Enviada em 30/10/2017

Quando amor e ódio colidem

É notório que o abuso sexual de crianças e adolescentes é um problema que exige cautela e cuidados na sociedade atual. A  consciência corporal de jovens é de extrema importância para a percepção de atos abusivos, assim como o acesso fácil à denúncia, por pessoas próximas, em casos de pedofilia. Entretanto, um ensino que incentive o reconhecimento do próprio corpo para adolescentes, nas escolas do país, além de um mecanismo de denúncia eficiente, são, muitas vezes, ineficientes.

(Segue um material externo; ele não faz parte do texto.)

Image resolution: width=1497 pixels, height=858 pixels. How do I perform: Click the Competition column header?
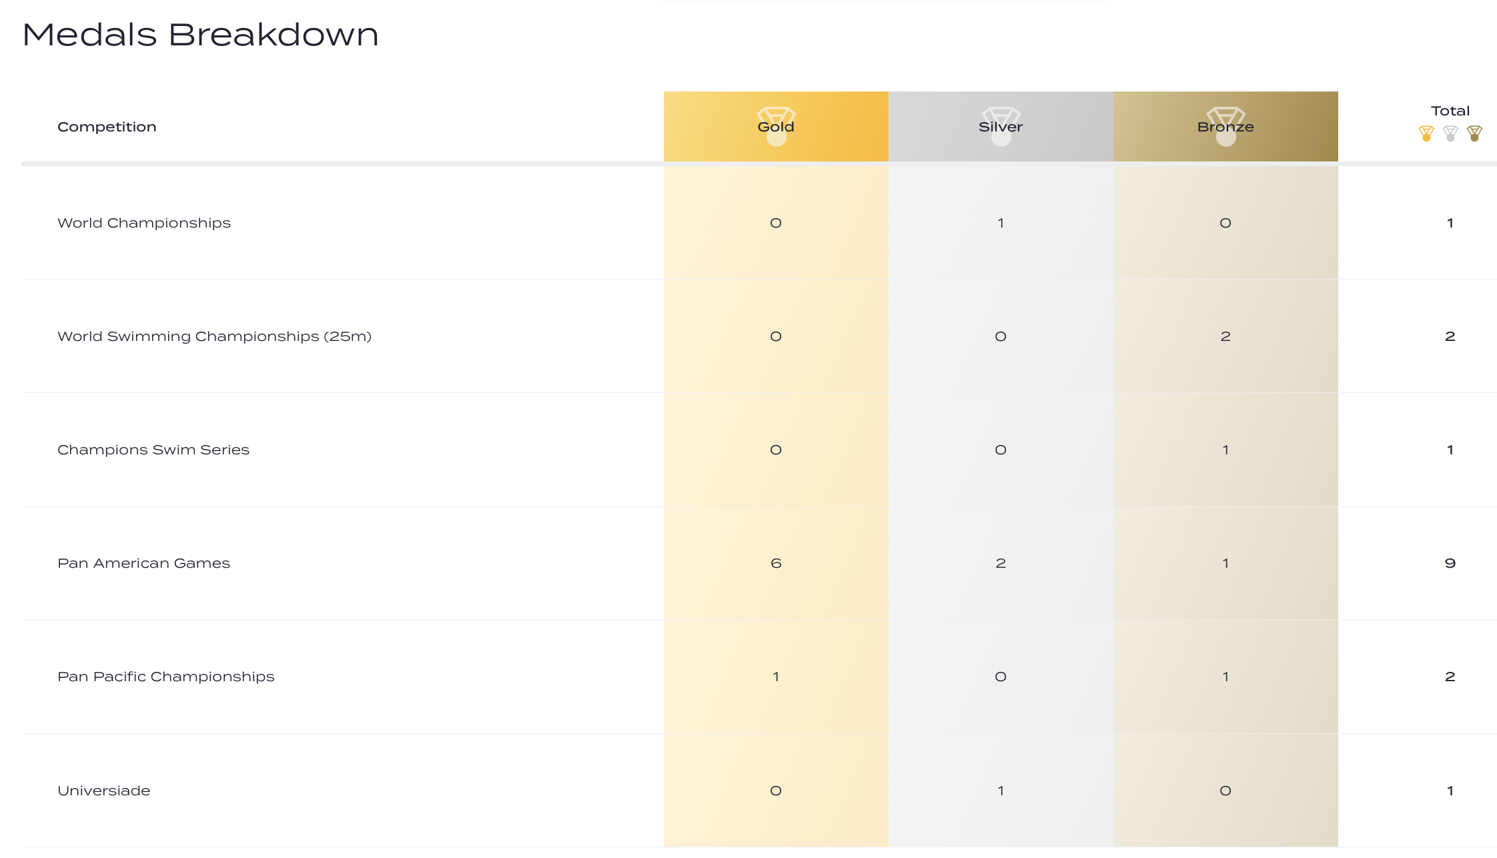click(107, 127)
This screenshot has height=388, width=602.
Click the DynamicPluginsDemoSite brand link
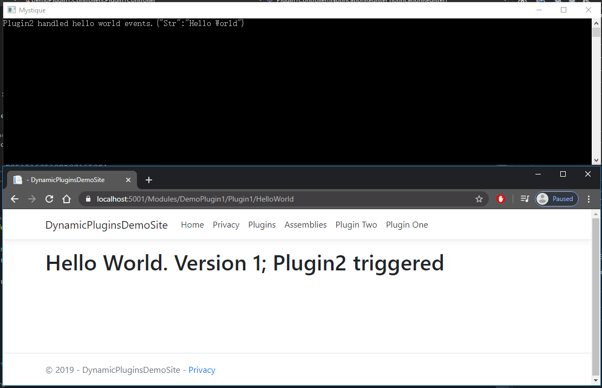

A percepção corporal ensinada nas escolas é de extrema importância para a prevenção de atos de pedofilia, no país. Segundo pensamento Socrático, “Conhece a ti mesmo e conhecerás o universo e os Deuses”, em uma prerrogativa moderna, trata-se do autoconhecimento para a percepção do mundo. Ou seja, o incentivo escolar do reconhecimento corporal deve ser efetiva e colaborativa, pois, muitos acabam por desenvolver certo “tabu corporal”, agravando a situação pela vergonha corporal.

Entretanto, não basta o reconhecimento de atos abusivos se não há um meio de denúncia efetivo e seguro. De acordo com estimativas da OMS (Organização Mundial da Saúde), cerca de 20% das mulheres , no mundo, sofrem algum tipo de abuso até os 18 anos, e quase 80% jamais denuncia. O desconhecimento da efetividade dos sistemas de proteção, ligado ao medo do abusado com ameaças vindas do pedófilo, trazem a aceitação da situação por quem sofre, impedindo-o de recorrer aos meios judiciais para sua proteção. Isso provoca sérias complicações psicológicas futuras, podendo chegar à depressão e suicídio.

Desse modo, a pedofilia pode ser enfrentada por ações legais e aumento da consciência de quem sofre, trazendo entendimento desse tipo de ato, a sociedade pode se precaver de problemas futuros e ter uma segurança maior no controle comportamental de jovens. A ampliação, por ONGs que defendam os direitos humanos, da divulgação da denúncia da pedofilia, no país, assim como da sua efetividade, contribuiriam para a segurança de crianças e adolescentes na garantia de uma vida  social saudável e segura. Além disso, os setores educativos, através da qualificação de profissionais de ciências biológicas, precisam ampliar o conhecimento dos jovens para as suas especificidades corporais através do incentivo ao autoconhecimento, retirando o tabu da sociedade e trazendo consciência à quem sofre de abusos sexuais para efetivar a denúncia desses atos prejudiciais à saúde psicológica de todos.